Au moment où les agitations syndicales se calment, le front politique est de nouveau en ébullition. La publication du Manifeste pour la refondation du Mali de l’iman Mahamoud Dicko, des conférences de presse musclées organisées par le Mouvement du 5 juin-Rassemblement des forces patriotiques (M5-RFP), les anciens députés de la 6ème législature et le meeting du Front de refus de l’application de l’Accord d’Alger sont les signes avant coureurs d’une nouvelle tension politique contre la transition.
À peine la fin du bénéfice du doute accordé aux autorités de la transition par les Maliens, la tension est montée d’un cran la semaine derrière. Tous ceux qui ont pris la parole, ont jeté l’anathème sur la gestion de la transition. Ils dénoncent et condamnent la façon dont les militaires sont en train de gérer le pays. Mais la surprise est venue du côté de l’imam Mahamoud Dicko qui avait laissé entendre après le départ d’Ibrahim Boubacar Keïta (IBK) du pouvoir le 18 août 2020 de retourner dans la mosquée.
Dans le Manifeste pour la refondation du Mali qu’il a publié dans les médias, l’iman sort de sa réserve pour une autre aventure quand il déclare: «Depuis le 18 août 2020, j’ai laissé ma porte grande ouverte. J’ai inlassablement écouté et observé, mais la situation me paraît trop grave pour que je garde silence. Si nous ne réagissons pas maintenant, activement et collectivement, l’État qui nous gouverne n’a plus de sens. Il faut sauver le pays». Ce nouvel engagement de l’imam Mahamoud Dicko est interprété par les uns come une rupture avec les militaires au pouvoir et pour les autres comme un avertissement et pour d’autres encore qu’il est toujours là. Il regrette en ces termes son soutien à Ia classe politique et particulièrement à IBK: «Nul être non plus n’est parfait. Je me suis souvent trompé en soutenant des hommes qui, guidés par des intérêts égoïstes et matérialistes, n’ont pas su incarner le redressement du Mali tant souhaité. J’ai cru, comme en 2013, qu’une participation forte à un projet électoral pourrait, à elle seule, porter l’espoir de résolution de nos problèmes de gouvernance politique et sociale. Je me suis trompé. Je le regrette sincèrement».

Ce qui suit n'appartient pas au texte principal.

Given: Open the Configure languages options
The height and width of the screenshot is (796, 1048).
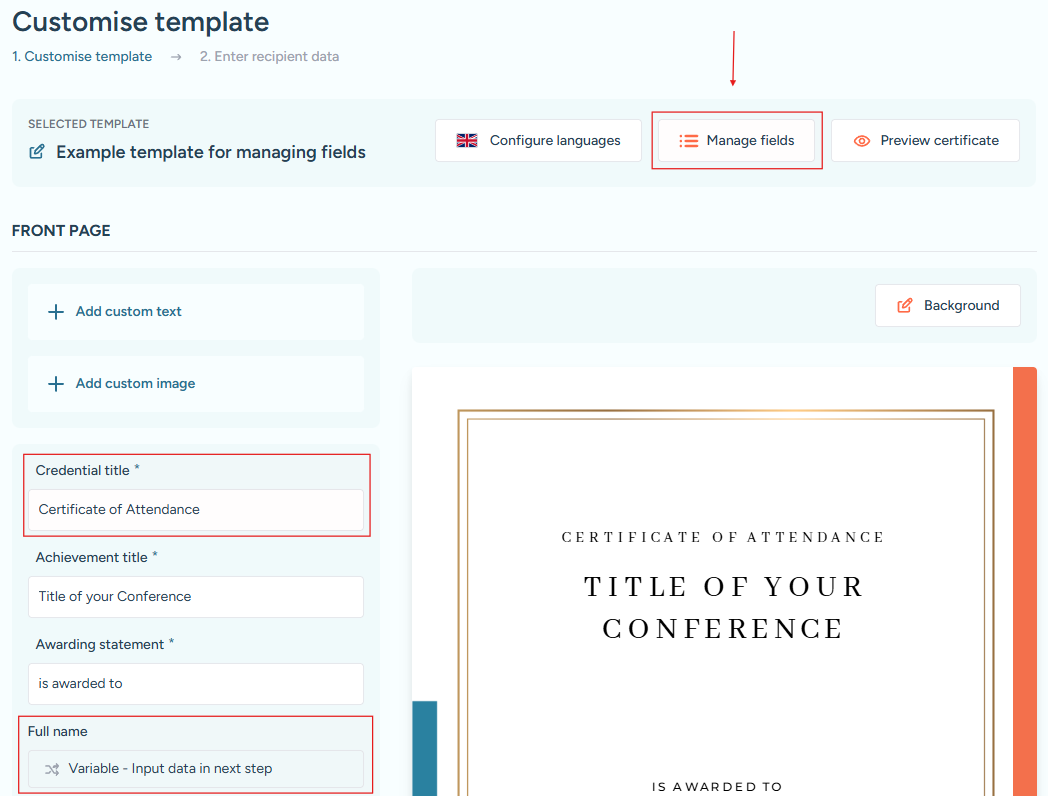Looking at the screenshot, I should pos(538,141).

Pour sa part, le Mouvement du 5 juin-Rassemblement des forces patriotiques (M5-RFP) a, au cours d’une conférence de presse qu’il a animée, jeudi le 4 février, dénoncé les initiatives et démarches solitaires et les manœuvres subreptices mises en scène pour donner l’impression d’inclusivité, purement factice, du processus de relecture des textes électoraux engagé par la junte, et refuse que les forces sociopolitiques qui le composent soient réduites à jouer le rôle de faire-valoir et de caution de crédibilité à un tel jeu trouble. Aussi, déclare-t-il solennellement se démarquer des dérives et insuffisances, et continuer à porter les justes et légitimes revendications du Peuple malien qu’il entend faire aboutir par tous les moyens légaux et démocratiques.
Quant aux anciens députés de la 6ème législature, ils ont, au cours d’une conférence de presse, demandé leur rétablissement dans leur droit. Par la même occasion, ils réclament la dissolution du Conseil national de transition (CNT) qui à leurs yeux ne reflète pas l’émanation du peuple malien.
Le Front du refus de l’application de l’accord d’Alger n’est pas resté en marge. Il a organisé un meeting populaire, samedi le 6 février, à la Bourse du travail. Les organisateurs demandent aux autorités de la transition de ne pas appliquer l’accord d’Alger comme elles souhaitent le faire.
Les partisans de Ras Bath, eux aussi, étaient dans la rue pour demander sa libération. Malheureusement, ils ont été dispersés à coup de gaz lacrymogènes.
Au regard de cette situation, il est fort possible que les uns et les autres mettent de côté leurs rancœurs pour former un front commun contre les autorités de la transition qui cristallisent aujourd’hui des mécontentements.